──────── Document excerpt

Stem Cell Self-Renewal
We study the cell-intrinsic and cell-extrinsic mechanisms that regulate stem cell self-renewal and the roles these mechanisms play in tissue homeostasis and cancer. The maintenance of many adult tissues depends on the persistence of stem cells throughout life. Stem cells are maintained in adult tissues by self-renewal, the process by which stem cells divide to make more stem cells. By better understanding this process, we gain insights into how tissues develop and regenerate, how reduced self-renewal can lead to degenerative disease, and how increased self-renewal can lead to tumorigenesis. We identified a series of mechanisms that distinguish stem cell self-renewal from restricted progenitor proliferation as well as self-renewal mechanisms that are conserved among stem cells in different tissues. We are currently focused on areas of cellular physiology that are understudied in stem cells, including metabolism and proteostasis.
We focus on hematopoietic stem cells (HSCs) and the specialized microenvironments, or niches, in which they reside. We identified the location and cellular composition of the HSC niche in bone marrow, including the Leptin Receptor-expressing (LepR+) stromal cells that are the major source of factors for HSC maintenance. These LepR+ cells also include the skeletal stem cells that are the main source of new osteoblasts and adipocytes in adult bone marrow. We discovered a new bone-forming growth factor, Osteolecin, that is produced by the LepR+ cells and that promotes the maintenance and repair of the adult skeleton. LepR+ cells also give rise to osteogenic and adipogenic progenitors that create niches for hematopoietic stem and progenitor cells. We also identified the HSC niche for extramedullary hematopoiesis in the spleen that is activated when the bone marrow is damaged by chemotherapy, radiation, or cancer. This is an exciting time in niche biology as we now have the possibility of going beyond growth factors to ask what other mechanisms niches use to regulate stem and progenitor cell function. Recent studies from our lab have identified metabolic and mechanical regulation.

────────────────

In the stem cell self-renewal text, which newly discovered bone-forming growth factor do the LepR+ cells produce?

──────── Provided material

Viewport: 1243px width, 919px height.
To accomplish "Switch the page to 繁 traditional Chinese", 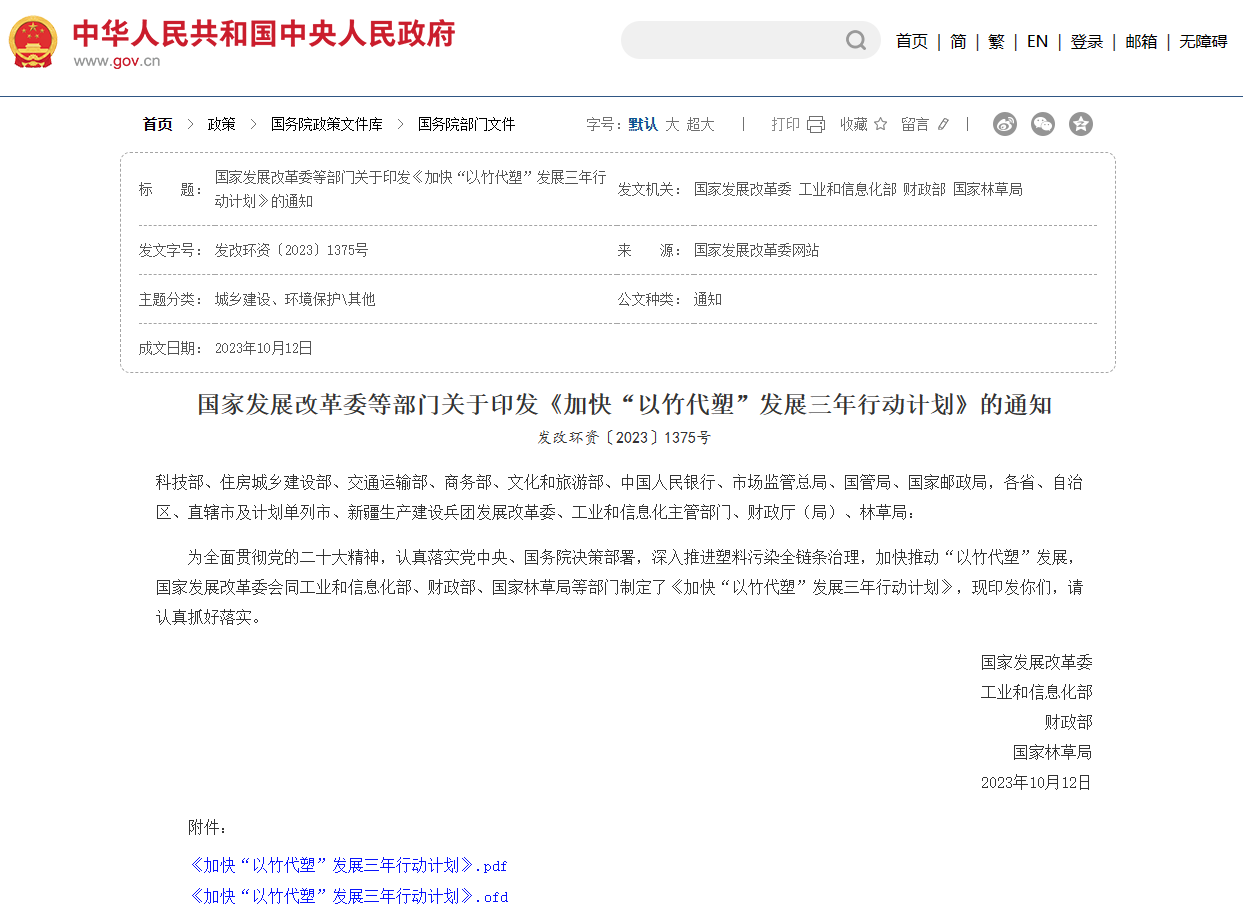I will (995, 41).
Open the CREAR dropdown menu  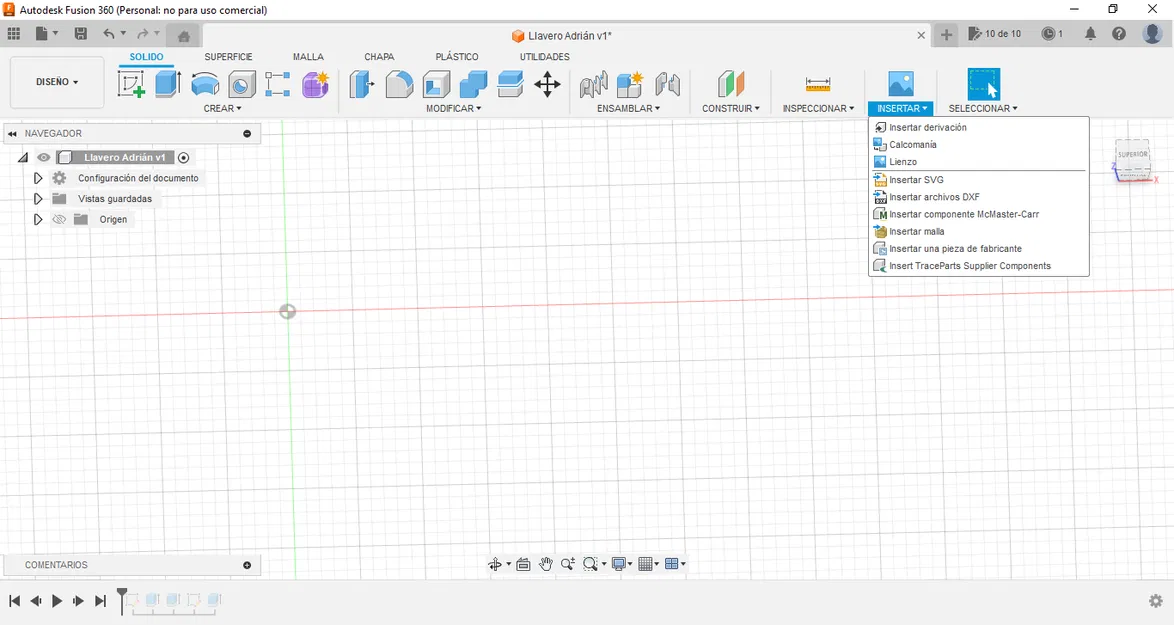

────────────────

• _Exercise solution_
Osteolecin